Table 1: Comparison of TinyAgent performance with DeBERTa to Basic RAG and no RAG settings.

Tool RAG Method Tool Recall Prompt Size (Tokens) TinyAgent 1.1B Success Rate (%) TinyAgent 7B Success Rate (%)
No RAG (all tools in the prompt) 1 2762 78.89 83.09
Basic RAG 0.949 (top 3) 1674 74.88 78.50
Fine-tuned DeBERTa-v3-small (Ours) 0.998 (tools with >50% prob) 1397 80.06 84.95

Deploying models at the edge, such as on consumer MacBooks, can still be challenging even for small models of O(1B) parameters, since loading the model parameters can consume a large portion of the available memory. A solution to these issues is quantization, which allows us to store the model at a reduced bit precision.

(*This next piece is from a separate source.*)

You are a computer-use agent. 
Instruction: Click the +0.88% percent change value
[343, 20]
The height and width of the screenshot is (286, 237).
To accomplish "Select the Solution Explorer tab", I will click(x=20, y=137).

Quantization not only reduces the storage requirements and model footprint, but also cuts down the time and resources needed to load model weights into memory, thereby reducing the overall inference latency as well (see this for more information on quantization).

For more efficient deployment of the models, we quantized the models into 4-bit with a group size of 32, which is supported by the llama.cpp framework with quantization aware training. As shown in Table 2, the 4-bit models result in 30% better latency, along with a 4x reduction in the model size. We also notice slight accuracy improvement which is due to the additional fine-tuning with simulated quantization.

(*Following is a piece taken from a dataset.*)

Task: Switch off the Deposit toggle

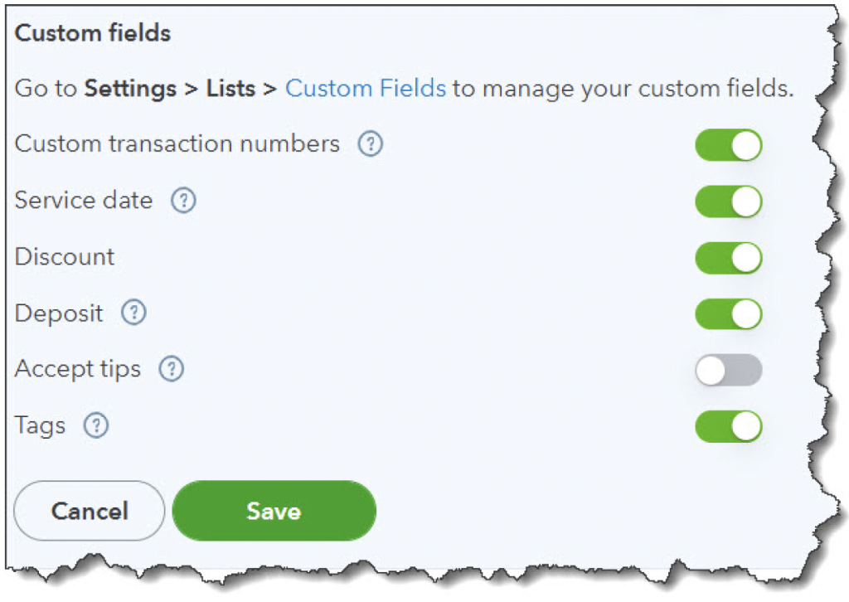Action: click(728, 314)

Table 2: Latency, size, and success rate of TinyAgent models before and after quantization. Latency is the end-to-end latency of the function calling planner, including the prompt processing time and generation.

Model Weight Precision Latency (seconds) Model Size (GB) Success Rate (%)
GPT-3.5 Unknown 3.2 Unknown 65.04
GPT-4-Turbo Unknown 3.9 Unknown 79.08
TinyAgent-1.1B 16 3.9 2.2 80.06
TinyAgent-1.1B 4 2.9 0.68 80.35
TinyAgent-7B 16 19.5 14.5 84.95
TinyAgent-7B 4 13.1 4.37 85.14

Below is the demo of the final TinyAgent-1.1B model deployed on a Macbook Pro M3 which you can actually download and install on your Mac and test as well. It not only runs all of the model inference locally on your computer, but it also allows you to provide commands through audio. We process the audio locally as well using the Whisper-v3 model from OpenAI deployed locally using the whisper.cpp framework. The greatest surprise for us was that the accuracy of the 1.1B model exceeds that of GPT-4-Turbo, and is markedly fast while deployed locally and privately on device.

To summarize, we introduced TinyAgent and showed that it is indeed possible to train a small language model and use it to power a semantic system that processes user queries. In particular, we considered a Siri-like assistant for Mac as a driving application. The key components for enabling it is to (i) teach off-the-shelf SLMs to perform function calling through LLMCompiler framework, (ii) curate high quality function calling data for the task at hand, (iii) fine-tune the off-the-shelf model on the generated data, and (iv) enable efficient deployment by optimizing the prompt size through only retrieving the necessary tools based on the user query through a method called ToolRAG, as well as quantized model deployment to reduce inference resource consumption. After these steps, our final models achieved 80.06% and 84.95% for the TinyAgent1.1.B and 7B models which exceed GPT-4-Turbo’s success rate of 79.08% on this task.

We would like to thank Apple for sponsoring BAIR lab. We also thank Sunjin Choi for his insights in energy cost associated with local and cloud deployment. Our conclusions do not necessarily reflect the position or the policy of our sponsors, and no official endorsement should be inferred.